Answer with the exact lines of the following material from the one containing "3. Le nombre de Carats (41, 374)" through the one containing "Famille (14, 1814)", both end lines included.

======== Information provided ========

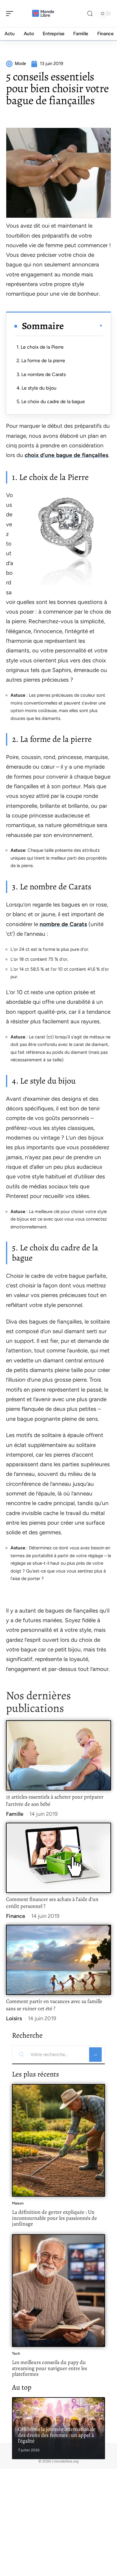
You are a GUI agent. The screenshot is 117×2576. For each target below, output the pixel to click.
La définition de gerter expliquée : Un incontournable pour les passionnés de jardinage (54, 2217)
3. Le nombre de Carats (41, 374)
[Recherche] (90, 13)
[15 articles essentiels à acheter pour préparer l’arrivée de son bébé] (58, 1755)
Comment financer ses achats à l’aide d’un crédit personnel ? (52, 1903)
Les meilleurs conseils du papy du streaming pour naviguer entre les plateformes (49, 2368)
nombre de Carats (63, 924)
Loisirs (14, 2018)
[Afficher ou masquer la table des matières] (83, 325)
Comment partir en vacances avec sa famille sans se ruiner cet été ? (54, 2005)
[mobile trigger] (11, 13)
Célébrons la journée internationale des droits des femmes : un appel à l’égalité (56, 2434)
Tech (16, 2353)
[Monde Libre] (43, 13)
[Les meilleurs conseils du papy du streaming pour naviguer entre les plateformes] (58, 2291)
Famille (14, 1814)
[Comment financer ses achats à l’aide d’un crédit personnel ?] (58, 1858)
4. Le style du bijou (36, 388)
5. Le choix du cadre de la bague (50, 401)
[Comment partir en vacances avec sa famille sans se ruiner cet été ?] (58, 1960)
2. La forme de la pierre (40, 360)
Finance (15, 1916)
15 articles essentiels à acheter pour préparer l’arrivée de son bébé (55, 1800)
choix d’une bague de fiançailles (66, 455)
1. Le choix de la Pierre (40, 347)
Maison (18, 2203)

========
======== Information provided ========

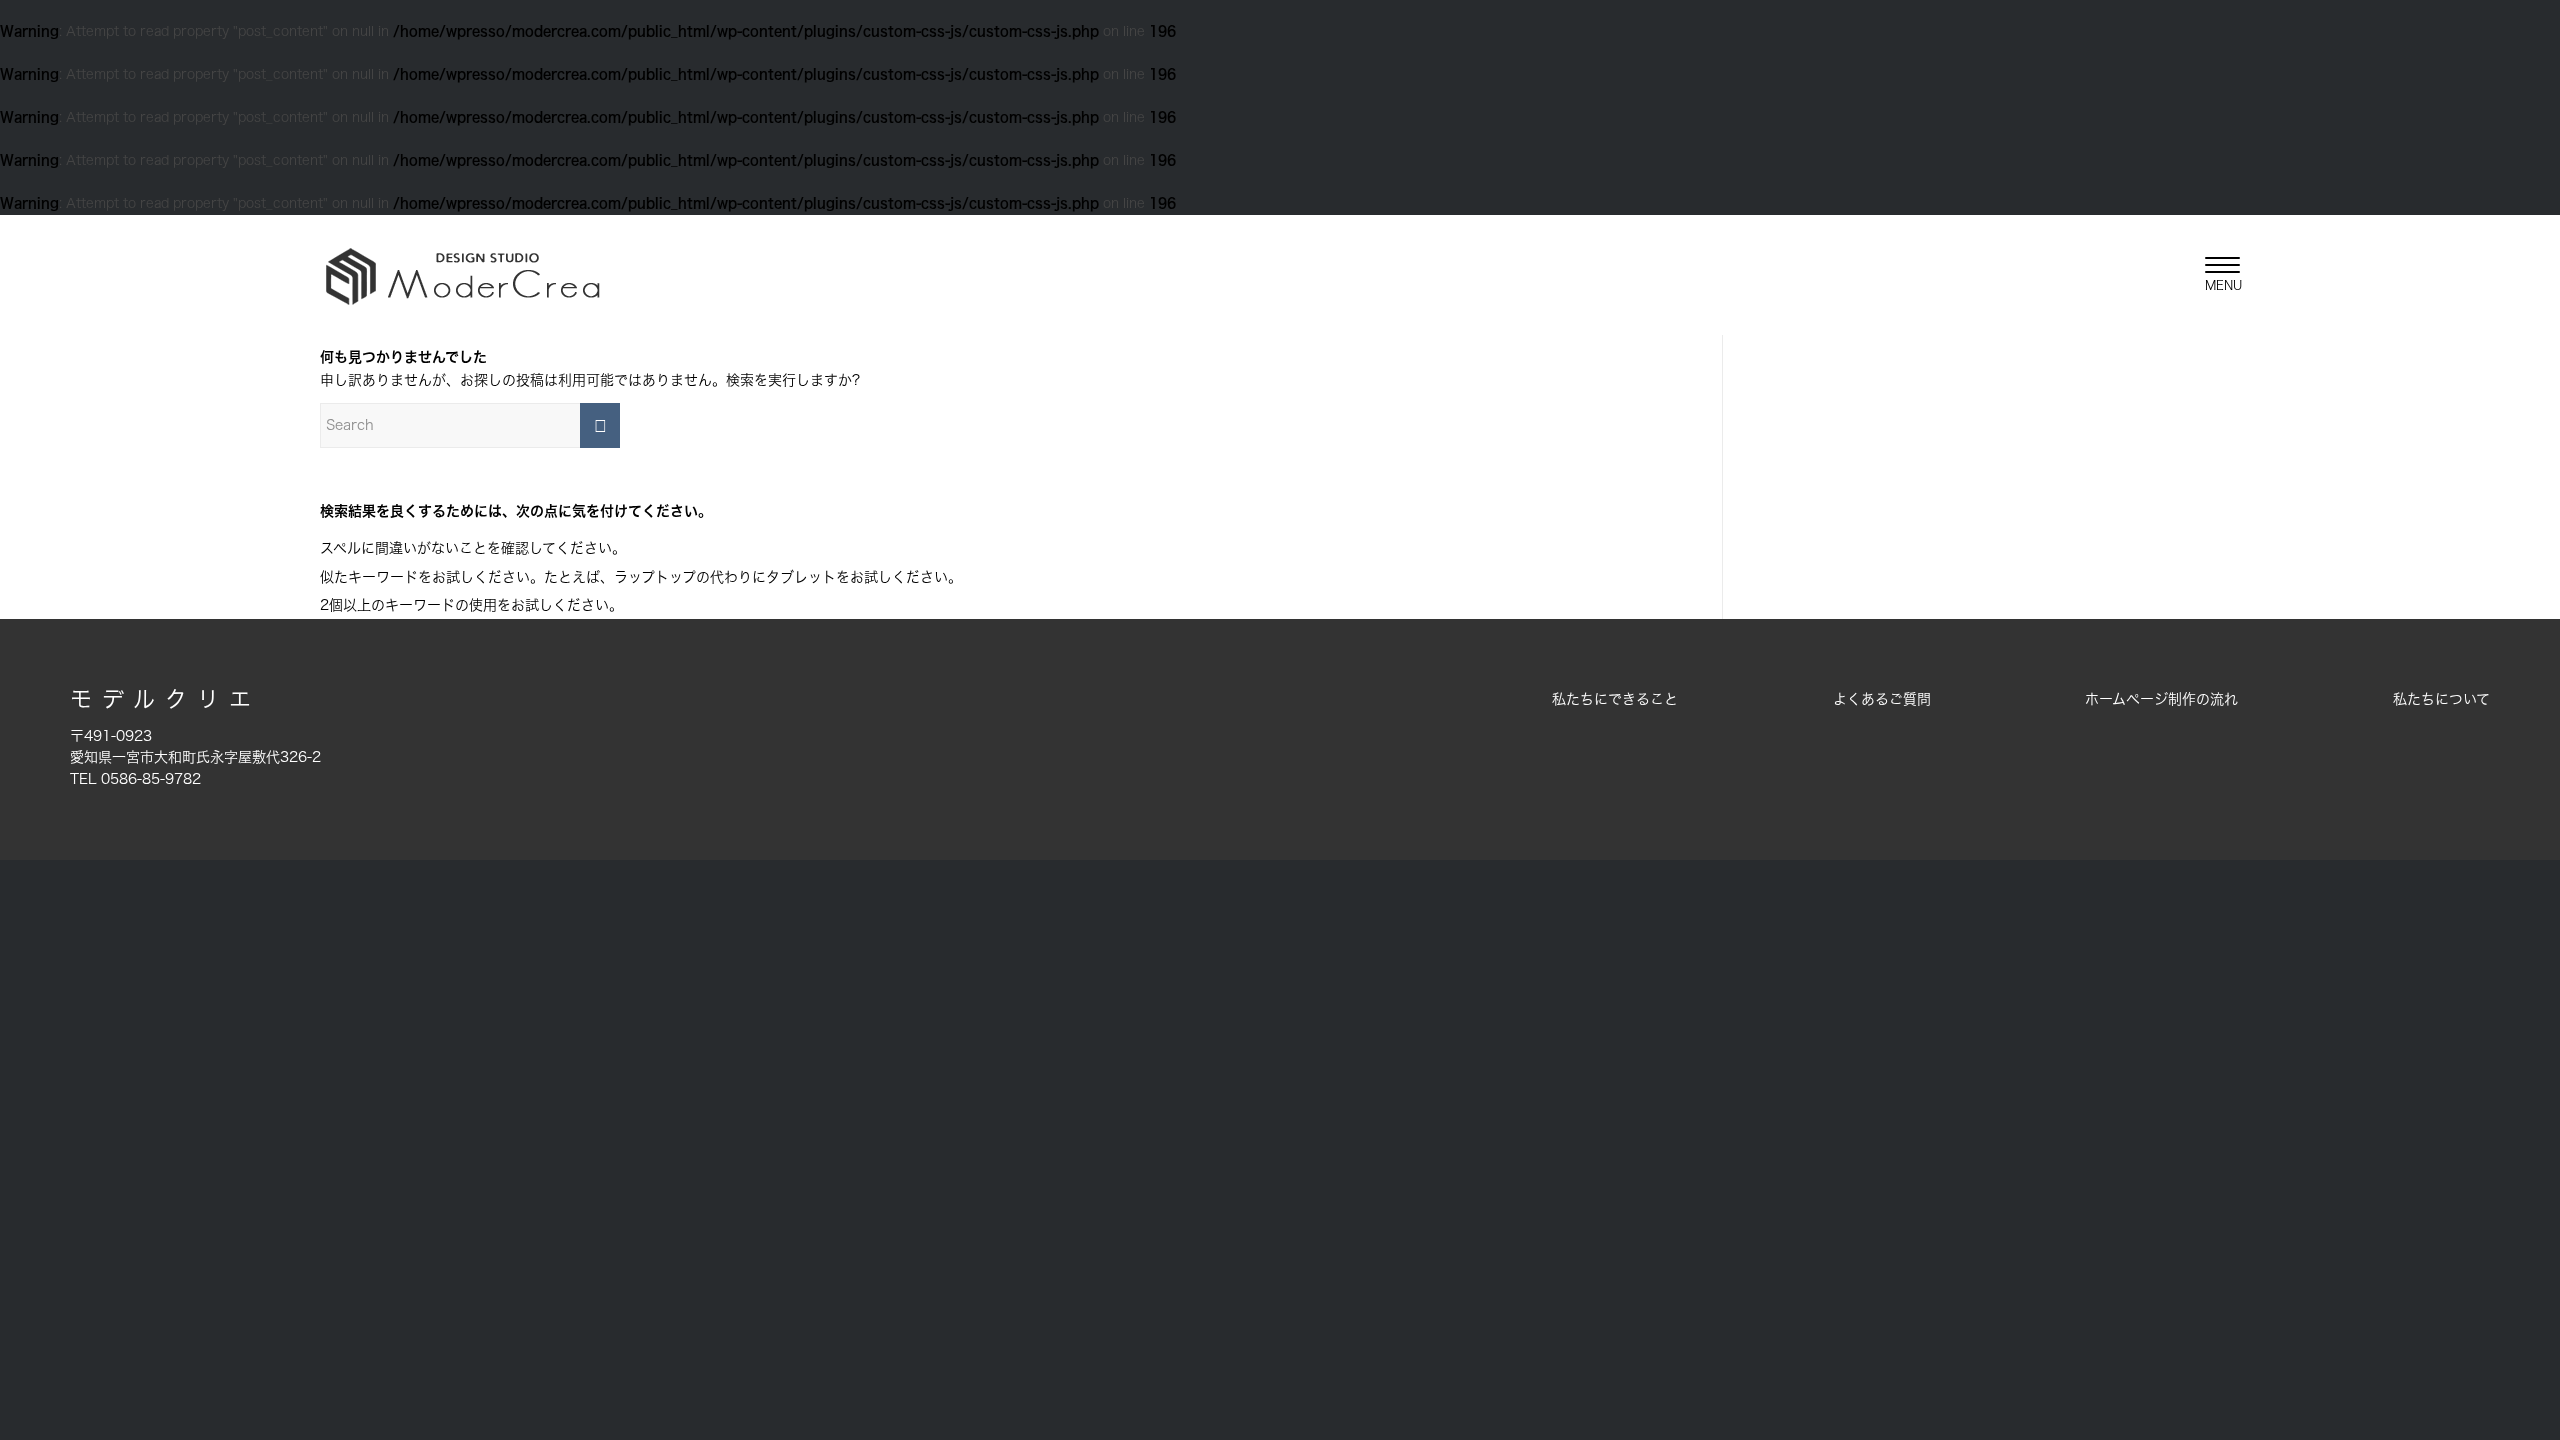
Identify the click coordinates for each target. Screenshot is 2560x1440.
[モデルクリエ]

========
======== Information provided ========

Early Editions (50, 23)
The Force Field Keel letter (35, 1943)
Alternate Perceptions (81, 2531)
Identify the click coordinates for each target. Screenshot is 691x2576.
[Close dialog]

========

→ **Exercise result**
3. Le nombre de Carats (41, 374)
[Recherche] (90, 13)
[15 articles essentiels à acheter pour préparer l’arrivée de son bébé] (58, 1755)
Comment financer ses achats à l’aide d’un crédit personnel ? (52, 1903)
Les meilleurs conseils du papy du streaming pour naviguer entre les plateformes (49, 2368)
nombre de Carats (63, 924)
Loisirs (14, 2018)
[Afficher ou masquer la table des matières] (83, 325)
Comment partir en vacances avec sa famille sans se ruiner cet été ? (54, 2005)
[mobile trigger] (11, 13)
Célébrons la journée internationale des droits des femmes : un appel à l’égalité (56, 2434)
Tech (16, 2353)
[Monde Libre] (43, 13)
[Les meilleurs conseils du papy du streaming pour naviguer entre les plateformes] (58, 2291)
Famille (14, 1814)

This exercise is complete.